#### [EXERCISE]
Give back the full data, unchanged and complete.

#### [MATERIAL TO PROCESS]
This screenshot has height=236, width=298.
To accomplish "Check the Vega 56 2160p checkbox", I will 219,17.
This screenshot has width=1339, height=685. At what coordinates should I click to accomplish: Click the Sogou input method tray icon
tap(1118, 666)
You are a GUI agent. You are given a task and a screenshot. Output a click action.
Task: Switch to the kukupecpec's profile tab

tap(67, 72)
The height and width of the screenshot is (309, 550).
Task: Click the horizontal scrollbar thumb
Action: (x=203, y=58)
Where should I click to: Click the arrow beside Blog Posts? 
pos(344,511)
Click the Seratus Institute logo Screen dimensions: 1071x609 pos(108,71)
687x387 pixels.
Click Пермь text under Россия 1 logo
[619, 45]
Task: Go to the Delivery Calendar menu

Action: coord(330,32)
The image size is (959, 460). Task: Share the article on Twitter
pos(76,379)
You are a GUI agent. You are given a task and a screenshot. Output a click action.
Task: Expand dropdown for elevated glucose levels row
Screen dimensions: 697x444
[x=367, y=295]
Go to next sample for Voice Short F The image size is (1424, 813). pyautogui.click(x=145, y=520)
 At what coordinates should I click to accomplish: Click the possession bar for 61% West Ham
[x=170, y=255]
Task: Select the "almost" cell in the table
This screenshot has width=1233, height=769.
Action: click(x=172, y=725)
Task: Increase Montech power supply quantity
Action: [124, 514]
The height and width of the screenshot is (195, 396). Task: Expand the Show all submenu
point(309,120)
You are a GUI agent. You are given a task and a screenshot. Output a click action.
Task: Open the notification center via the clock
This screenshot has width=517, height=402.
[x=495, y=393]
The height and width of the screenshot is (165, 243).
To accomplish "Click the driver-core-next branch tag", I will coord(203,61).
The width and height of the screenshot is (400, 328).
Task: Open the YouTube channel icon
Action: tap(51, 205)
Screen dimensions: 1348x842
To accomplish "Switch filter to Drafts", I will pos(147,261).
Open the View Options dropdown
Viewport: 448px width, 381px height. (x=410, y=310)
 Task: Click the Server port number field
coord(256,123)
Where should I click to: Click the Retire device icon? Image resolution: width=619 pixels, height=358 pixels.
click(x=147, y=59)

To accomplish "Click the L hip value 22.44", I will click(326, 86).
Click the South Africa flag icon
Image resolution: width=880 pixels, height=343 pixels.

#### [SOLUTION BELOW]
This screenshot has height=236, width=298.
To accomplish "Check the Vega 56 2160p checkbox", I will 219,17.
This screenshot has width=1339, height=685. At what coordinates should I click to accomplish: Click the Sogou input method tray icon
tap(1118, 666)
You are a GUI agent. You are given a task and a screenshot. Output a click action.
Task: Switch to the kukupecpec's profile tab

tap(67, 72)
The height and width of the screenshot is (309, 550).
Task: Click the horizontal scrollbar thumb
Action: (x=203, y=58)
Where should I click to: Click the arrow beside Blog Posts? 
pos(344,511)
Click the Seratus Institute logo Screen dimensions: 1071x609 pos(108,71)
687x387 pixels.
Click Пермь text under Россия 1 logo
[619, 45]
Task: Go to the Delivery Calendar menu

Action: coord(330,32)
The image size is (959, 460). Task: Share the article on Twitter
pos(76,379)
You are a GUI agent. You are given a task and a screenshot. Output a click action.
Task: Expand dropdown for elevated glucose levels row
Screen dimensions: 697x444
[x=367, y=295]
Go to next sample for Voice Short F The image size is (1424, 813). pyautogui.click(x=145, y=520)
 At what coordinates should I click to accomplish: Click the possession bar for 61% West Ham
[x=170, y=255]
Task: Select the "almost" cell in the table
This screenshot has width=1233, height=769.
Action: click(x=172, y=725)
Task: Increase Montech power supply quantity
Action: [124, 514]
The height and width of the screenshot is (195, 396). Task: Expand the Show all submenu
point(309,120)
You are a GUI agent. You are given a task and a screenshot. Output a click action.
Task: Open the notification center via the clock
This screenshot has width=517, height=402.
[x=495, y=393]
The height and width of the screenshot is (165, 243).
To accomplish "Click the driver-core-next branch tag", I will coord(203,61).
The width and height of the screenshot is (400, 328).
Task: Open the YouTube channel icon
Action: tap(51, 205)
Screen dimensions: 1348x842
To accomplish "Switch filter to Drafts", I will pos(147,261).
Open the View Options dropdown
Viewport: 448px width, 381px height. (x=410, y=310)
 Task: Click the Server port number field
coord(256,123)
Where should I click to: Click the Retire device icon? Image resolution: width=619 pixels, height=358 pixels.
click(x=147, y=59)

To accomplish "Click the L hip value 22.44", I will click(326, 86).
Click the South Africa flag icon
Image resolution: width=880 pixels, height=343 pixels.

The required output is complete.